Texto fornecido ->
——————

Para fornecer asilo, app americano funciona como um 'bingo' para os migrantes na fronteira
Grande parte da busca por asilo nos Estados Unidos dependerá de um aplicativo para celular a partir desta sexta-feira (11). A tecnologia alternativa parece desconectada da dramática realidade de sua fronteira, onde celular, Wi-Fi e eletricidade são luxos.
O CBP One, aplicativo do Escritório de Alfândega e Proteção de Fronteiras (CBP, na sigla em inglês), foi pensado para direcionar os pedidos de asilo aos Estados Unidos.
Os migrantes reunidos no México lamentam frustrados pelas falhas desta ferramenta, que possui 2,5 estrelas na avaliação da Apple Store.
"É algo incomum que um aplicativo praticamente decida nossa vida e nosso futuro", disse à AFP o venezuelano Jeremy de Pablos, de 21 anos, que está acampado em Ciudad Juárez há semanas.
O jovem disse que o mais difícil foi o reconhecimento facial: "É um bingo, reconhece quem quer".
"O aplicativo é o muro, e não aquele", acrescentou De Pablos, apontando para o muro imponente que cerca a fronteira entre os EUA e México.
O governo de Joe Biden lançou o CBP One em janeiro, perante ao iminente fim do Título 42 - norma sanitária ativada pelo governo do ex-presidente Donald Trump para frear a pandemia da covid-19.
O Título 42, que expira à meia-noite desta quinta-feira, autorizou a expulsão de quem cruzasse a fronteira sem visto ou documentação necessária para entrar, mas com exceções.
Desde sua ativação em 2020, aproximadamente três milhões de pessoas em busca de asilo foram expulsas - principalmente para o México, onde acampamentos improvisados foram erguidos.
A atual gestão dos Estados Unidos irá ativar, nesta sexta-feira, novas regras de asilo que colocam o CBP One como primeira etapa do processo, sob pena de deportação para quem pisar nos Estados Unidos sem agendar no aplicativo.
Assim como as horas para se registrar no CBP One, as autoridades ampliaram a cota diária fornecida. Entretanto, ainda é uma ferramenta restringente.

——————

Extratos de dados ->
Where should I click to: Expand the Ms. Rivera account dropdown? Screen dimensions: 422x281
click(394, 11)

——————

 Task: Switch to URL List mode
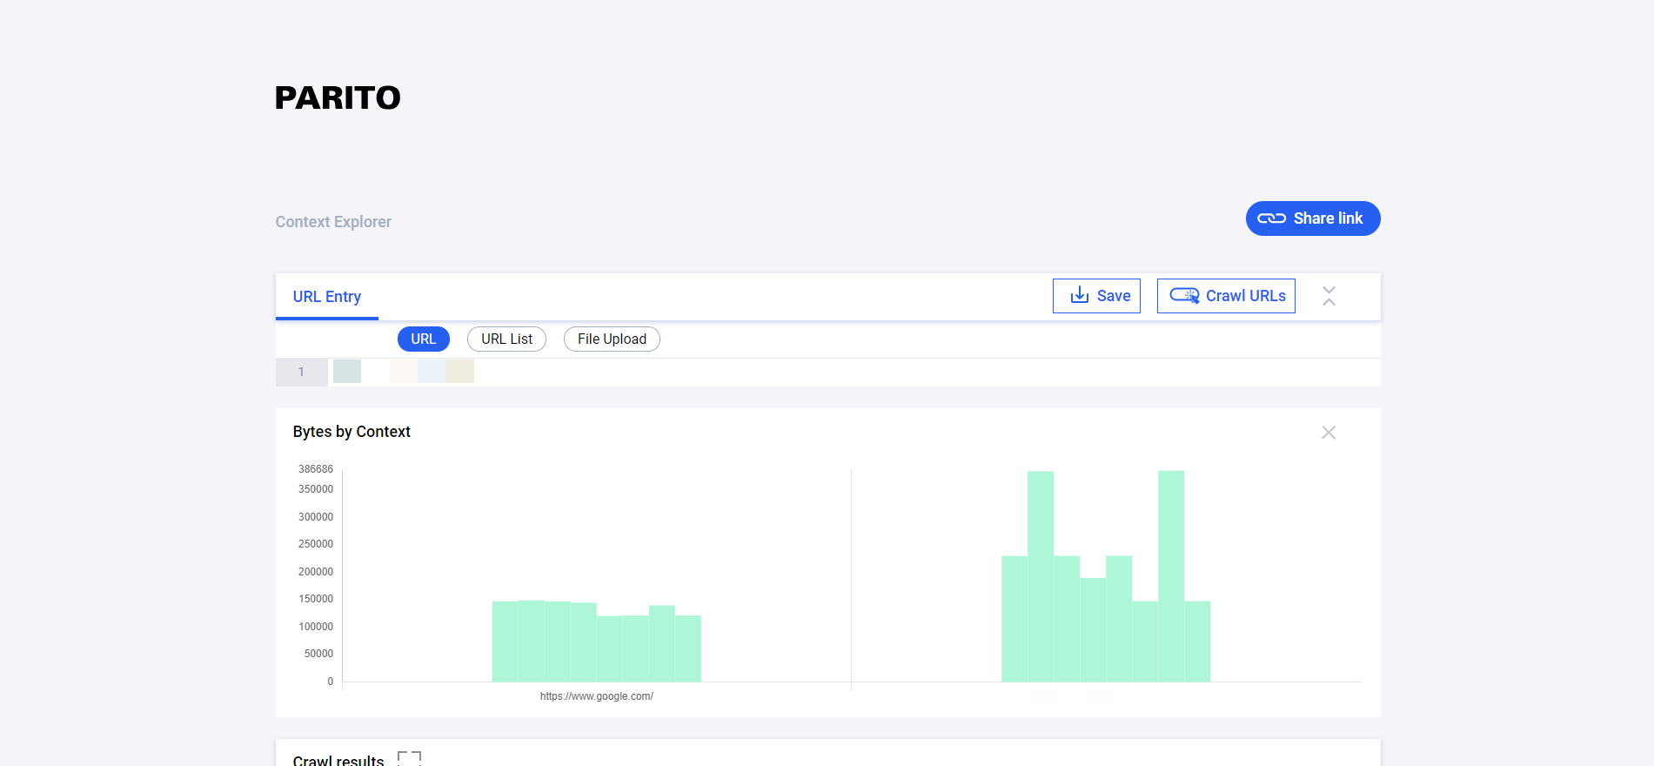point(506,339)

——————

Tarefas a realizar ->
- 1) Transcreva do texto fornecido o trecho que se inicia com as palavras que contêm "O Título 42, que" e se encerra com "improvisados foram erguidos.".
- 2) Segundo o texto fornecido, quais recursos são luxos na fronteira dos Estados Unidos? Liste todos.
- 3) De acordo com o texto fornecido, por que o governo de Joe Biden lançou o CBP One em janeiro?

Resultados por tarefa ->
- 1)
O Título 42, que expira à meia-noite desta quinta-feira, autorizou a expulsão de quem cruzasse a fronteira sem visto ou documentação necessária para entrar, mas com exceções.
Desde sua ativação em 2020, aproximadamente três milhões de pessoas em busca de asilo foram expulsas - principalmente para o México, onde acampamentos improvisados foram erguidos.

- 2)
- Celular
- Wi-Fi
- Eletricidade

- 3) O governo de Joe Biden lançou o CBP One diante do iminente fim do Título 42. Essa norma sanitária foi ativada pelo governo de Donald Trump para frear a pandemia da covid-19.